"El Regreso" (English: "The Return") is the third track from WarCry's ¿Dónde Está La Luz?.  "El Regreso" is a well-known song among the band's fans and one of their most controversial ones due to the lyrics referring to revenge from a son to his alcoholic father who abused of him and his mother.  "El Regreso" is featured on live album Directo A La Luz on both DVD and CD versions.

Meaning
Víctor García explained the song meaning on the album's "Song by Song" in their website:
One of the album's most controversial songs. The news about abuse both physical and psychological are on the agenda for television, radio, press, in fact... all media. There are thousands of ways of mistreatment and have existed since long before being given publicity. There are cultural abuse (in many countries women are almost considered an animal), religious (the ability to be a representative of God is only masculine). But there's a big difference when one see something like this: Husband kills wife after years of abuse with the presence of major children.

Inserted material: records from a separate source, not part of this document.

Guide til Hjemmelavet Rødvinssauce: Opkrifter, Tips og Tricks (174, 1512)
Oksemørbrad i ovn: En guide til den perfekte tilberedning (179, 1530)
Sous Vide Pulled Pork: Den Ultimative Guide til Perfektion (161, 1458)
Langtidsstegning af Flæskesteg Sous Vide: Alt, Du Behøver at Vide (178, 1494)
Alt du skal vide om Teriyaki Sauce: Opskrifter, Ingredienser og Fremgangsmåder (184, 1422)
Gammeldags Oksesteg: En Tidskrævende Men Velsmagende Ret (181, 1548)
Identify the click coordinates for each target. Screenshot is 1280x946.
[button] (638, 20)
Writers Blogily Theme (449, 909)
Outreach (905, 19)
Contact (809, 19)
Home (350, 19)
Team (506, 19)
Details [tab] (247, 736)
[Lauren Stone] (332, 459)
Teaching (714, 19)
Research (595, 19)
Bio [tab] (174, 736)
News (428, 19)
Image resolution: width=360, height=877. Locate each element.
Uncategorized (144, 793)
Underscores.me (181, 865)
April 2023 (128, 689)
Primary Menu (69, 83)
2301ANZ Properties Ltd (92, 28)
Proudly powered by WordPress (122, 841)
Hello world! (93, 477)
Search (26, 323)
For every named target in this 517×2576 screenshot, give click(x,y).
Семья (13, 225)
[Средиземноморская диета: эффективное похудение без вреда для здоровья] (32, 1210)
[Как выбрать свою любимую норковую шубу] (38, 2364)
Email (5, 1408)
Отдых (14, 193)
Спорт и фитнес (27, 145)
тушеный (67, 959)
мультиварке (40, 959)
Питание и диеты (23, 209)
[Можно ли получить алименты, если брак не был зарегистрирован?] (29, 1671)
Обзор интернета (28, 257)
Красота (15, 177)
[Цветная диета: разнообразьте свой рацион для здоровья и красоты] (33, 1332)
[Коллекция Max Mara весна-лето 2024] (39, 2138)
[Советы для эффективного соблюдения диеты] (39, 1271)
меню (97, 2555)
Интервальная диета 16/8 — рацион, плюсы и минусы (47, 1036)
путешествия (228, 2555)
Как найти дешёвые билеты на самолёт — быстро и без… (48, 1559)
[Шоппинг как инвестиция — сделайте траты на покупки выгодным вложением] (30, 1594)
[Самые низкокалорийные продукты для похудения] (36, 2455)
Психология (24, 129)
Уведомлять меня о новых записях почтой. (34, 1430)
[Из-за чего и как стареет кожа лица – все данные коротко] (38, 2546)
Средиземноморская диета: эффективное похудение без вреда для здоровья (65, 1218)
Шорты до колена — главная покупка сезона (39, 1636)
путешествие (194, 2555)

We always talk about trying to avoid the tragedy but... imagine you grow up in that environment, which will certainly create a rejection frm yo toward your father, since it's quite possible that in addition to the abuse with your mother has been also on you. This is not correct (Politically)  but in this case, wouldn't you fight with everything, legal ways, relatives and even force to stop the aggressor? Thanks God I haven't experienced such situation before, but I accept that just by thinking about it, makes my blood boil.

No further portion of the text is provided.